“Do something wonderful, people may imitate it.” – Albert Schweitzer
In these times where oil and electricity prices are steadily rising, it should be the architect’s prerogative to design and build structures that are more efficient and sustainable – Green Architecture. Even as the Republic is screaming for lower fuel and electricity costs, we as architects’ should look into our work and see what we can offer and contribute. As numerous researches and studies have concluded, daylighting and its integration with electric lighting significantly reduce the amount of electricity that is needed to illuminate buildings. Organizations such as the US Green Building Council and its local counterpart the Philippine Green Building Council are actively advocating Green Architecture which promises a more efficient and sustainable use of the country’s resources. The US currently gives recognition to buildings that are on a certain level of efficiency through a point-based certification system known as the The Leadership in Energy and Environmental Design (LEED) Green Building Rating System. Through its recognition system, building professionals are inclined to design their buildings under a set criterion. LEED is a third party certification program and the nationally accepted benchmark for the design, construction and operation of high performance green buildings. LEED gives building owners and operators the tools they need to have an immediate and measurable impact on their buildings’ performance. LEED promotes a whole-building approach to sustainability by recognizing performance in five key areas of human and environmental health: sustainable site development, water savings, energy efficiency, materials selection and indoor environmental quality.
Efficiently lighting interiors is just one of the many aspects of design that an architect may tackle, it is however one of the most challenging and fruitful task that once perfected will certainly be beneficial to the building as it increases its life-cycle, the occupant as it promotes a healthier working (or living) condition and the environment as it lessens the impact of using electric power.
“Better to do something imperfectly than to do nothing flawlessly.” – Robert H. Schuller
In the local practice of architecture, lighting is often given little attention by the architect. Being the chief professional in the design of buildings, they tend to overlook the value of proper lighting design and its effects on the overall performance of the building and its occupants. In most cases, the architect leaves the electric lighting design to other professionals and would account for the failure to achieve the goal of a well illuminated and comfortable built-environment; after all, architecture is about the marriage of art and engineering.

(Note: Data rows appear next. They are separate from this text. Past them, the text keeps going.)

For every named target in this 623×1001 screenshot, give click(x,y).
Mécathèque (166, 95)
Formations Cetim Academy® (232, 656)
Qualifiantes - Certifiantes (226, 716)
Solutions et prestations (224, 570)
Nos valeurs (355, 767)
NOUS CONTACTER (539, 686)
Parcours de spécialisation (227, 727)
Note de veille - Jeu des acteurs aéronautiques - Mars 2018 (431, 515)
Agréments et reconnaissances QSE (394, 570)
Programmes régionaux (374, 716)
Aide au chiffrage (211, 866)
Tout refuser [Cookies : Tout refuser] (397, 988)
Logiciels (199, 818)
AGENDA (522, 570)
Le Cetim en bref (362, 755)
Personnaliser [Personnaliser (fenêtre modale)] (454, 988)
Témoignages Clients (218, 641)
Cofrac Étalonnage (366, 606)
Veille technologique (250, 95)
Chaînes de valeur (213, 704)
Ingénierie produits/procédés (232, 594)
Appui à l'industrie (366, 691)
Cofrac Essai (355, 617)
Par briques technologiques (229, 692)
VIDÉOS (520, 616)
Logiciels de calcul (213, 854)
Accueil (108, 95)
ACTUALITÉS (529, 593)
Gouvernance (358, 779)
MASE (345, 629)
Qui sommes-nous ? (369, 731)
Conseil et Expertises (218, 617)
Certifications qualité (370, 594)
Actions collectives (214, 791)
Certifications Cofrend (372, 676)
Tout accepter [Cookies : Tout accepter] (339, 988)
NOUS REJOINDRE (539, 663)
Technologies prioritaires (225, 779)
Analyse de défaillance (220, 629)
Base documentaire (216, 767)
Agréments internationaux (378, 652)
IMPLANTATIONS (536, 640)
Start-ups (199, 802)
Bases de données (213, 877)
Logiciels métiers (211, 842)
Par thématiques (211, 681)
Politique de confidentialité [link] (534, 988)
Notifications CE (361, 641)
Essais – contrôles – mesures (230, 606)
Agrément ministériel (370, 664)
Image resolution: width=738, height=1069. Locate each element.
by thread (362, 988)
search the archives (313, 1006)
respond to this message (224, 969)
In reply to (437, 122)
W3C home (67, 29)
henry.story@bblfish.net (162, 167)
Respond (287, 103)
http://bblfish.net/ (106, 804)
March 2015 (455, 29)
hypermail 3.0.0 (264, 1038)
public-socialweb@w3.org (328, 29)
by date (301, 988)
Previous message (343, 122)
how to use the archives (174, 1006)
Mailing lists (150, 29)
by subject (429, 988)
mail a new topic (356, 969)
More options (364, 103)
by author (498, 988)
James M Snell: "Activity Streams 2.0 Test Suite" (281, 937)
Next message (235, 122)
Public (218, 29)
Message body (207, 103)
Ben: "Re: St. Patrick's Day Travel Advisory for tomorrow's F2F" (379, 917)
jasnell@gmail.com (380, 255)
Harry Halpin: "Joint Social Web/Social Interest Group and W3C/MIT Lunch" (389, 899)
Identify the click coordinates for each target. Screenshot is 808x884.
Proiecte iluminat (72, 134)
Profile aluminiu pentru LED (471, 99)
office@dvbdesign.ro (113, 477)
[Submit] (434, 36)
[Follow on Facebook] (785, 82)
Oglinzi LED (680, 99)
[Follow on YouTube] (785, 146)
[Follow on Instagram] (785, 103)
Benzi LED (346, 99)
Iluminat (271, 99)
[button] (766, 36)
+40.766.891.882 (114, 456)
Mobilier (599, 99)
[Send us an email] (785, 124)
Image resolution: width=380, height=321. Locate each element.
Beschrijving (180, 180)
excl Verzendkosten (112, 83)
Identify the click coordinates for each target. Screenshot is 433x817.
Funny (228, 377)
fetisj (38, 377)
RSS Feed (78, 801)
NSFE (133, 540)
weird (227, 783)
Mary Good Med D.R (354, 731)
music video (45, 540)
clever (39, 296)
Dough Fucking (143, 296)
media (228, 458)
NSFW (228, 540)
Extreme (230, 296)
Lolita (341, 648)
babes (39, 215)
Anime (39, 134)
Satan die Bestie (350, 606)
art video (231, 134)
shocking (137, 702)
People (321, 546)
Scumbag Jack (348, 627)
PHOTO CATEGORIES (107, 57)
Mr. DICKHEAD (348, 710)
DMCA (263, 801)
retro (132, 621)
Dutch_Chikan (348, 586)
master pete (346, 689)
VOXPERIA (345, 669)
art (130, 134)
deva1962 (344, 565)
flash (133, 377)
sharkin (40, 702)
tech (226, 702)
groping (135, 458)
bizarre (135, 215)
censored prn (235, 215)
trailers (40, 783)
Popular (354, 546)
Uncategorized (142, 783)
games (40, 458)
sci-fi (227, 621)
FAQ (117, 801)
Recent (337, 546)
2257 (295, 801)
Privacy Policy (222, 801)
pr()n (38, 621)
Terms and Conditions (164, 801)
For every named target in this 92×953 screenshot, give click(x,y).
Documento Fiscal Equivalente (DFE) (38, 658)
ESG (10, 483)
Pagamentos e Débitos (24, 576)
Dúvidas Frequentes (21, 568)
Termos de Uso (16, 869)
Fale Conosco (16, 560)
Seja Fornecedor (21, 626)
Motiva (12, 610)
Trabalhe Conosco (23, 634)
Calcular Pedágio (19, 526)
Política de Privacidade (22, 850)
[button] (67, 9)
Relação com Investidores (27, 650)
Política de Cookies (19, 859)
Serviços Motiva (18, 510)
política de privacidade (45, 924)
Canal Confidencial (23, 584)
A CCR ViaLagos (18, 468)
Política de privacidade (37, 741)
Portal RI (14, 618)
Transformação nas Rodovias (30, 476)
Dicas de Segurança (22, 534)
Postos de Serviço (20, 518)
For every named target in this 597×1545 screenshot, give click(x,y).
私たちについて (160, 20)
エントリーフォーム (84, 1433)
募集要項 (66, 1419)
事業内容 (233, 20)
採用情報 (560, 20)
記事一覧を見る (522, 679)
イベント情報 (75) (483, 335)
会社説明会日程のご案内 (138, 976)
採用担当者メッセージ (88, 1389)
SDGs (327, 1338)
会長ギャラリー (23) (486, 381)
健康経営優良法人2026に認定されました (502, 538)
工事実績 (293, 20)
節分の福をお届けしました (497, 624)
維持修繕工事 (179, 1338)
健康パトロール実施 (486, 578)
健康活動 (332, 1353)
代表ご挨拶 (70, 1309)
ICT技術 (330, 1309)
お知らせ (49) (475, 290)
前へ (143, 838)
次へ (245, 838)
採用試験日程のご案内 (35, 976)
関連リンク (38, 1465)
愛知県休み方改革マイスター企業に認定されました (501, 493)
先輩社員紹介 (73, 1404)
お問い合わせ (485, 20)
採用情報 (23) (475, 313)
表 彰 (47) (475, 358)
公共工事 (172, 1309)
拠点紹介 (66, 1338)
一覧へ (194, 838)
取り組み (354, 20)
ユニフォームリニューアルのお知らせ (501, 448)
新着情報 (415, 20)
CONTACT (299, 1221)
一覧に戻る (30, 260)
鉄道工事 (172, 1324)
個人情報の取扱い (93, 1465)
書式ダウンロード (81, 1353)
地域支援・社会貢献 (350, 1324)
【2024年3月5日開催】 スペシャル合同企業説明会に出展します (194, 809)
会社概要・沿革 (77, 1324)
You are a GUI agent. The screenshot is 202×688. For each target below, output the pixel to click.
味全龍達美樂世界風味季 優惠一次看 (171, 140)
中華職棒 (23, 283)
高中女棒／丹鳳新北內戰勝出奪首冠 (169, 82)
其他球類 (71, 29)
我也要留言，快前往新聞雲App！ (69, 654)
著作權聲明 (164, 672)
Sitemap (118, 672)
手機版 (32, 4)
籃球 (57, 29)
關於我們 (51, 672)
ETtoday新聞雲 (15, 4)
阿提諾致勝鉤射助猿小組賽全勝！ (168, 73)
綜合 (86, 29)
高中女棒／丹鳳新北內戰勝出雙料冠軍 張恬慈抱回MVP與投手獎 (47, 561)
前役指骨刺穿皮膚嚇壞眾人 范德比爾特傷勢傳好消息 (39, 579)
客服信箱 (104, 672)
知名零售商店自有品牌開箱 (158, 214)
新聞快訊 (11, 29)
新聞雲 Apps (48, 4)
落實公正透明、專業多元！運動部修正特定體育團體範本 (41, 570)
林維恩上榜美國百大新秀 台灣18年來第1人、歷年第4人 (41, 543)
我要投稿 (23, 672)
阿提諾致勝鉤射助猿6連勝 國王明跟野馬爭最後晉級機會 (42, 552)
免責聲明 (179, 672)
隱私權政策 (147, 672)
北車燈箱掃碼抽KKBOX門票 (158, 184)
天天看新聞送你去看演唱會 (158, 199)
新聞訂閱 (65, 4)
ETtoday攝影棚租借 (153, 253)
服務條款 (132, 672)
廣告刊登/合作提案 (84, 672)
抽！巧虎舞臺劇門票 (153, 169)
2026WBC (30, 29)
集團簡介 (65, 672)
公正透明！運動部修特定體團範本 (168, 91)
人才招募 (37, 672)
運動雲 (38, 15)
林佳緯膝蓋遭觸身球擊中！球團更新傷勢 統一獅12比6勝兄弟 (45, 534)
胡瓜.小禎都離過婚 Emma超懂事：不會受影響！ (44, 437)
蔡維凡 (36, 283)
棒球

A critical planning element in any building or renovation project is the lighting system. Both Daylighting and Electric Lighting systems are significant for two reasons; the first being the unwarranted amount of energy that electric lighting can consume compared to the rest of a facility; and the second reason is the effect of light on the behaviour and performance of the building occupants. Lighting systems must be selected carefully to ensure that both the facility and the people using them can operate effectively and efficiently. The best lighting decisions are made when the architect understands the appropriate application for different types of equipment and successfully integrates the daylight and electric lighting system.
When properly designed and effectively integrated, the unified daylighting and electric lighting system can offer significant energy savings by offsetting a portion of the electric lighting load. A related benefit is the reduction in cooling capacity and use by lowering a significant component of internal gains. In addition to energy savings, daylighting generally improves occupant satisfaction and comfort. Studies in the United States are implying improvements in productivity and health in day-lit schools and offices. Windows have more pragmatic uses providing visual relief, interaction with nature, sense of time, orientation, ventilation, and in emergency cases – egress.